Data for this exercise:
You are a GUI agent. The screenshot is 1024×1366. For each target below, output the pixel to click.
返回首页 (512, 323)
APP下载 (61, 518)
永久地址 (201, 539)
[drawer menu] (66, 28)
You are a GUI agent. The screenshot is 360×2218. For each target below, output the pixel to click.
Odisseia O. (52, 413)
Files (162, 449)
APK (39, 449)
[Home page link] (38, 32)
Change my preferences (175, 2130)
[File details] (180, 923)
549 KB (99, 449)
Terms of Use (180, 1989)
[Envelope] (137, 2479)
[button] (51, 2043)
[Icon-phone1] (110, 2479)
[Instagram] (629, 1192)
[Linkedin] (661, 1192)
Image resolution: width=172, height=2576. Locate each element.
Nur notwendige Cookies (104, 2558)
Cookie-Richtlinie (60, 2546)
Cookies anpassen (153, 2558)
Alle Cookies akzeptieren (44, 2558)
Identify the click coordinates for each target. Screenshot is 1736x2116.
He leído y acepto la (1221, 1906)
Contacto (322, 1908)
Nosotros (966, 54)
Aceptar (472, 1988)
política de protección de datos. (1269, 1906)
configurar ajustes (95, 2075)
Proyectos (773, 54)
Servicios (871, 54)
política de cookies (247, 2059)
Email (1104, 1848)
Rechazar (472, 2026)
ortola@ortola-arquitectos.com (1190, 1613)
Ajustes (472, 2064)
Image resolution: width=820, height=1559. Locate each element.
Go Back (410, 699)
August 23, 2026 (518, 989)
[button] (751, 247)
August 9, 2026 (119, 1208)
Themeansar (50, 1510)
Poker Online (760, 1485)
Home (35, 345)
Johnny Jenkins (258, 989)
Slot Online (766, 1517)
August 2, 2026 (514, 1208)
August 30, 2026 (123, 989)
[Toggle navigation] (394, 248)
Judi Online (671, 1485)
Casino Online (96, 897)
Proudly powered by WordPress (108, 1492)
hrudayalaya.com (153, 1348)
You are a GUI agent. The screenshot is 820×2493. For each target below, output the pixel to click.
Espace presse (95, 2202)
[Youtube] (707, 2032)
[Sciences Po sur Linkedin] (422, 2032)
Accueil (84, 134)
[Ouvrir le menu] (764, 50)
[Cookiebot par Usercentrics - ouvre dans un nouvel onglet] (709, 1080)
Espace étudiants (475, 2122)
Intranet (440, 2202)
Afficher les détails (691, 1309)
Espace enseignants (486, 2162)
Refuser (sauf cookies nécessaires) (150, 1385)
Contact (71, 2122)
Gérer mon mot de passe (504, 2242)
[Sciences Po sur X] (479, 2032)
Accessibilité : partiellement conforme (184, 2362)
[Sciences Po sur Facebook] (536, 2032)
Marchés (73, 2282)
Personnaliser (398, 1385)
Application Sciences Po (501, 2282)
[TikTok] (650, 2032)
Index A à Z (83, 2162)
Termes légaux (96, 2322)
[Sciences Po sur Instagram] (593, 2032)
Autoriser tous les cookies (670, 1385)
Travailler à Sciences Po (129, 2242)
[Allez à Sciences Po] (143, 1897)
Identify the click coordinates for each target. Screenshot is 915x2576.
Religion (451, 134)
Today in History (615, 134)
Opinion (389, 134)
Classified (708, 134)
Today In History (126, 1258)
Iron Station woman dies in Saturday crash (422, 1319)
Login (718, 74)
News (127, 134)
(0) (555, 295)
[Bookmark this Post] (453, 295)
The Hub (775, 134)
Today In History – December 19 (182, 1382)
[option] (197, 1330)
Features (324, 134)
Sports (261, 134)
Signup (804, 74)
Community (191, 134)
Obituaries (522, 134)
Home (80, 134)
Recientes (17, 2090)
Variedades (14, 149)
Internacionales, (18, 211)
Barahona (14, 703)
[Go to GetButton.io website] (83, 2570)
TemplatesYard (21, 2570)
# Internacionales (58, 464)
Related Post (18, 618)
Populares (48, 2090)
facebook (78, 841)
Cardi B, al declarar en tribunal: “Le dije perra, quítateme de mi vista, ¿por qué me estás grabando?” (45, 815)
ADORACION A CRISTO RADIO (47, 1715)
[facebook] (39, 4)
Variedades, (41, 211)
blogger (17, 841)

About this task: From the entries above, return exactly the line containing "Casino Online (96, 897)", the line containing "Signup (804, 74)", and all lines between, and nothing else.

Result for this exercise:
Casino Online (96, 897)
Proudly powered by WordPress (108, 1492)
hrudayalaya.com (153, 1348)
You are a GUI agent. The screenshot is 820×2493. For each target below, output the pixel to click.
Espace presse (95, 2202)
[Youtube] (707, 2032)
[Sciences Po sur Linkedin] (422, 2032)
Accueil (84, 134)
[Ouvrir le menu] (764, 50)
[Cookiebot par Usercentrics - ouvre dans un nouvel onglet] (709, 1080)
Espace étudiants (475, 2122)
Intranet (440, 2202)
Afficher les détails (691, 1309)
Espace enseignants (486, 2162)
Refuser (sauf cookies nécessaires) (150, 1385)
Contact (71, 2122)
Gérer mon mot de passe (504, 2242)
[Sciences Po sur X] (479, 2032)
Accessibilité : partiellement conforme (184, 2362)
[Sciences Po sur Facebook] (536, 2032)
Marchés (73, 2282)
Personnaliser (398, 1385)
Application Sciences Po (501, 2282)
[TikTok] (650, 2032)
Index A à Z (83, 2162)
Termes légaux (96, 2322)
[Sciences Po sur Instagram] (593, 2032)
Autoriser tous les cookies (670, 1385)
Travailler à Sciences Po (129, 2242)
[Allez à Sciences Po] (143, 1897)
Identify the click coordinates for each target. Screenshot is 915x2576.
Religion (451, 134)
Today in History (615, 134)
Opinion (389, 134)
Classified (708, 134)
Today In History (126, 1258)
Iron Station woman dies in Saturday crash (422, 1319)
Login (718, 74)
News (127, 134)
(0) (555, 295)
[Bookmark this Post] (453, 295)
The Hub (775, 134)
Today In History – December 19 (182, 1382)
[option] (197, 1330)
Features (324, 134)
Sports (261, 134)
Signup (804, 74)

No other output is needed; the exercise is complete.